Apple is not alone. Dell, Microsoft and Fifteen Other Fortune-500 Corporations’ Financial Reports Indicate Their Offshore Profits Are In Tax Havens; Hundreds More Likely Do the Same
Recent Congressional hearings on the international tax-avoidance strategies pursued by the Apple corporation documented the company’s strategy of shifting U.S. profits to offshore tax havens. But Apple is hardly the only major corporation that appears to be engaging in offshore-tax sheltering: seventeen other Fortune 500 corporations disclose information, in their financial reports, that strongly suggests they have paid little or no tax on their offshore holdings. It’s likely that hundreds of other Fortune 500 companies are also engaging in similar strategies to take advantage of the rule allowing U.S. companies to “defer” paying U.S. taxes on their offshore income.

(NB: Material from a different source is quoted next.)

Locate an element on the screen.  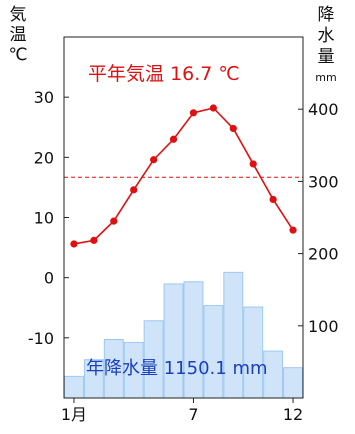
month-tick-label-2: 7 is located at coordinates (193, 414).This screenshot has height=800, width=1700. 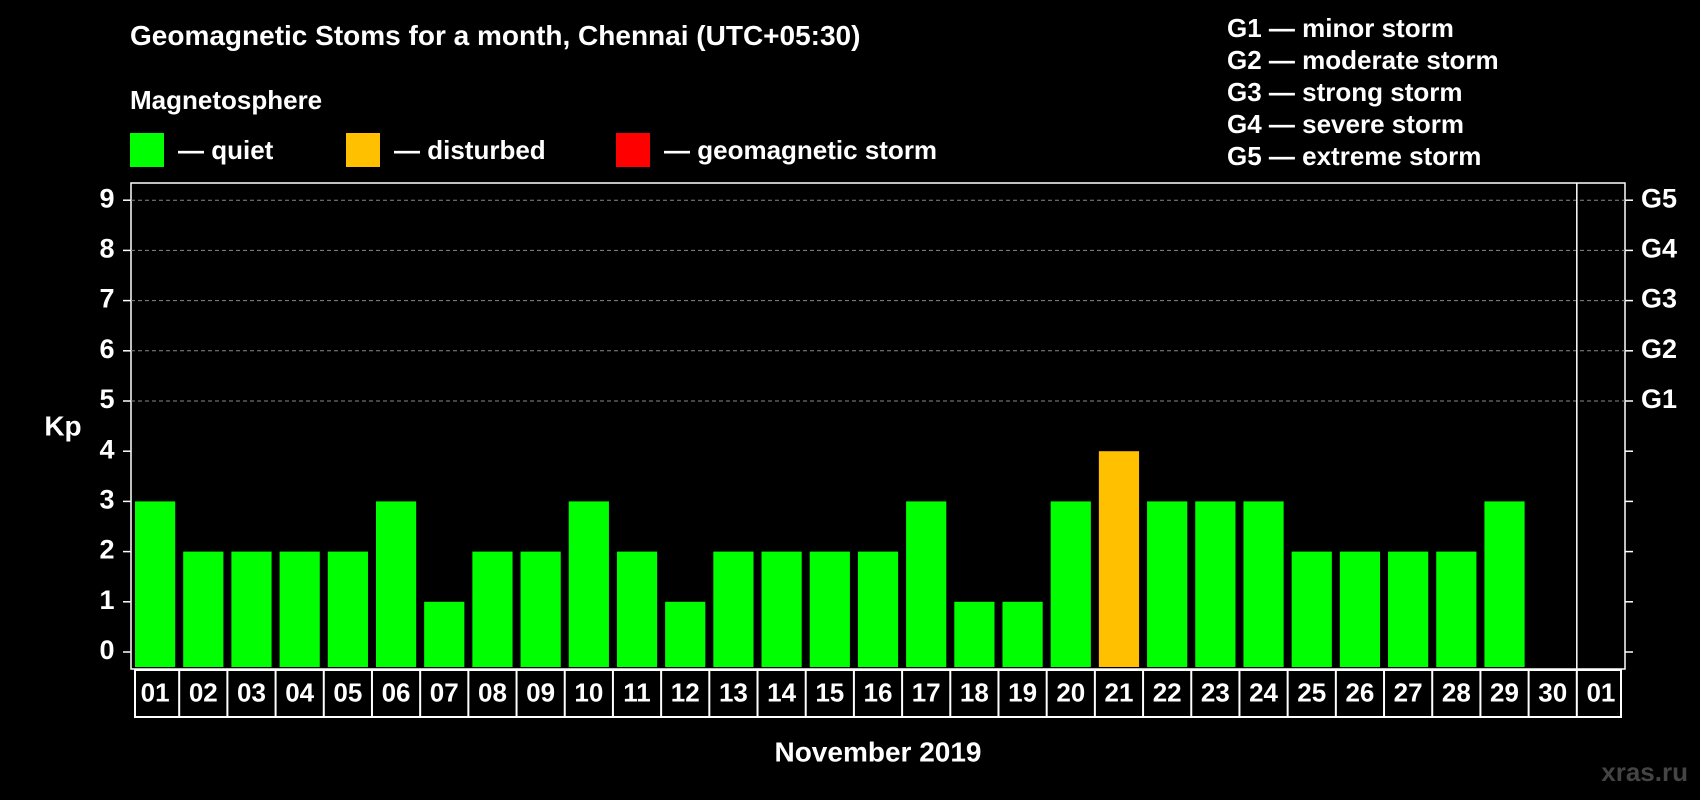 What do you see at coordinates (204, 692) in the screenshot?
I see `x-tick-label-02: 02` at bounding box center [204, 692].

How We Know When Multinationals’ Offshore Cash is Largely in Tax Havens
Under current law, corporations can indefinitely defer paying U.S. income taxes on their offshore profits. Multinational corporations with offshore profits sometimes disclose, in their financial reports, the amount of tax they would pay if there were no “deferral” and their offshore profits were taxable in the United States.[1] But this potential tax rarely amounts to the full 35 percent U.S. corporate tax rate, since these companies typically have already paid some foreign income taxes on these foreign profits when they were earned. Companies are allowed a “foreign tax credit” against their U.S. tax when and if the profits are subject to U.S. tax. So a company that has already paid (for example) a 25 percent tax rate on its offshore income would only pay the difference between that amount and the U.S. corporate tax rate of 35 percent (in this example, 10 percent) when that income is repatriated to the U.S.